In a close collaborative effort, Spanish and Austrian physicists have experimentally encoded one quantum bit (qubit) in entangled states distributed over several particles and for the first time carried out simple computations on it. The 7-qubit quantum register could be used as the main building block for a quantum computer that corrects any type of error. The researchers' results have now been published in Science.
Even computers are error-prone. The slightest disturbances may alter saved information and falsify the results of calculations. To overcome these problems, computers use specific routines to continuously detect and correct errors. This also holds true for a future quantum computer, which will require procedures for error correction as well: "Quantum phenomena are extremely fragile and error-prone. Errors can spread rapidly and severely disturb the computer," says Thomas Monz, member of Rainer Blatt's research group at the Institute for Experimental Physics at the University of Innsbruck.

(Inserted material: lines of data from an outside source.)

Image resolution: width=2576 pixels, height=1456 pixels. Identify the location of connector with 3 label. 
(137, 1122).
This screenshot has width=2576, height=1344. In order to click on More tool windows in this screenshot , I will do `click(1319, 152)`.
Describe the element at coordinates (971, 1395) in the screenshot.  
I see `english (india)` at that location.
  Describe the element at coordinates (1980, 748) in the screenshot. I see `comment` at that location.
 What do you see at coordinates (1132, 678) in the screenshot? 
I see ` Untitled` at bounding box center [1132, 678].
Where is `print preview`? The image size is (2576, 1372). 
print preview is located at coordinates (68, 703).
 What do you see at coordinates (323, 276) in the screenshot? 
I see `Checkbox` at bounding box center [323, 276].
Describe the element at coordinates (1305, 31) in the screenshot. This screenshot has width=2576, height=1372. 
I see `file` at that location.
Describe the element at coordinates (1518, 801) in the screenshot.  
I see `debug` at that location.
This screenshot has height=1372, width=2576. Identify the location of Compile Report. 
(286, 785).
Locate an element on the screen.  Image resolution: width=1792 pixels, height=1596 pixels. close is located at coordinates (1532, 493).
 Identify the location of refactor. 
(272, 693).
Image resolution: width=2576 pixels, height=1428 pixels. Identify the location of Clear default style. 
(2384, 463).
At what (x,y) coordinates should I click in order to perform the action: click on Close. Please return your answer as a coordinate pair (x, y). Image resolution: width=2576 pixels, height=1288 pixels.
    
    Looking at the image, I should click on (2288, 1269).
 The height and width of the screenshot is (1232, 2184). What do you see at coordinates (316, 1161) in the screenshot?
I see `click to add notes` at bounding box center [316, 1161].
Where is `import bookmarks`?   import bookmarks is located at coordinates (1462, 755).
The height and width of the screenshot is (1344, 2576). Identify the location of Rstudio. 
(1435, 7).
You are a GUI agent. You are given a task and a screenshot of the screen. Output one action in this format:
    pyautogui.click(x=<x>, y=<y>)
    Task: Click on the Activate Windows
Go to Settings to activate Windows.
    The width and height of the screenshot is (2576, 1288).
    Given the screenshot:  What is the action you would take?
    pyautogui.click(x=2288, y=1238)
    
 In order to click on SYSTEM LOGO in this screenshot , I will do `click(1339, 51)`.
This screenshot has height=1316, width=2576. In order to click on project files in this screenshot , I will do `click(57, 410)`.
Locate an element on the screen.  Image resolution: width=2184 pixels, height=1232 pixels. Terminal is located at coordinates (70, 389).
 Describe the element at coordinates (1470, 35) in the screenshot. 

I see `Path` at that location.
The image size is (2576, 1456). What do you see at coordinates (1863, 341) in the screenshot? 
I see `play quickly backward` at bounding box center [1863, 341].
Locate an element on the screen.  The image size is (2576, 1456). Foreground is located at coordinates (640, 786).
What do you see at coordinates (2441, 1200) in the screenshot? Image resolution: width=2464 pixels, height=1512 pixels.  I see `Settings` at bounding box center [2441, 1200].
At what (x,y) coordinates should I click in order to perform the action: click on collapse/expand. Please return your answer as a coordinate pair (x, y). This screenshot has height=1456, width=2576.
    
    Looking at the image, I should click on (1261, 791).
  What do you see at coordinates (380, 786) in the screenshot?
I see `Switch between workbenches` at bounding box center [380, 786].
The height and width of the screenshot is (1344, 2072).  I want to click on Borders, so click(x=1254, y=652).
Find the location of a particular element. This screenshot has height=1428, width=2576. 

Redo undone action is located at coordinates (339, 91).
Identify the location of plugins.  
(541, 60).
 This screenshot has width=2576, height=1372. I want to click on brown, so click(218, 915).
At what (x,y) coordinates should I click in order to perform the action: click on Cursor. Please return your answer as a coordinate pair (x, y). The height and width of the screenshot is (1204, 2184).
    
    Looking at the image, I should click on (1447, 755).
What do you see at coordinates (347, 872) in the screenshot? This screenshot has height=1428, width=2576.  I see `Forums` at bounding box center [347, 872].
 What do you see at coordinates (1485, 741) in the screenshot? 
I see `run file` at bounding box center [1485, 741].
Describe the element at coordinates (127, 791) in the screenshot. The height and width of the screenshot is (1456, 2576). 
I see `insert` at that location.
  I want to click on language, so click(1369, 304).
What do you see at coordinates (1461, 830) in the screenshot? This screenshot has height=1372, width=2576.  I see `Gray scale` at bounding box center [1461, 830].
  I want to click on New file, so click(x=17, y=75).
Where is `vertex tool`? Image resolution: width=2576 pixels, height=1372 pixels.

A quantum bit encoded in seven ions
For the experiment at the University of Innsbruck the physicists confined seven calcium atoms in an ion trap, which allows them to cool these atoms to almost absolute zero temperature and precisely control them by laser beams. The researchers encoded the fragile quantum states of one logical qubit in entangled states of these particles. The quantum error-correcting code provided the program for this process. "Encoding the logical qubit in the seven physical qubits was a real experimental challenge," relates Daniel Nigg, a member of Rainer Blatt's research group. The physicists achieved this in three steps, where in each step complex sequences of laser pulses were used to create entanglement between four neighboring qubits. "For the first time we have been able to encode a single quantum bit by distributing its information over seven atoms in a controlled way," says an excited Markus Müller, who in 2011 moved from Innsbruck to the Complutense University in Madrid. "When we entangle atoms in this specific way, they provide enough information for subsequent error correction and possible computations."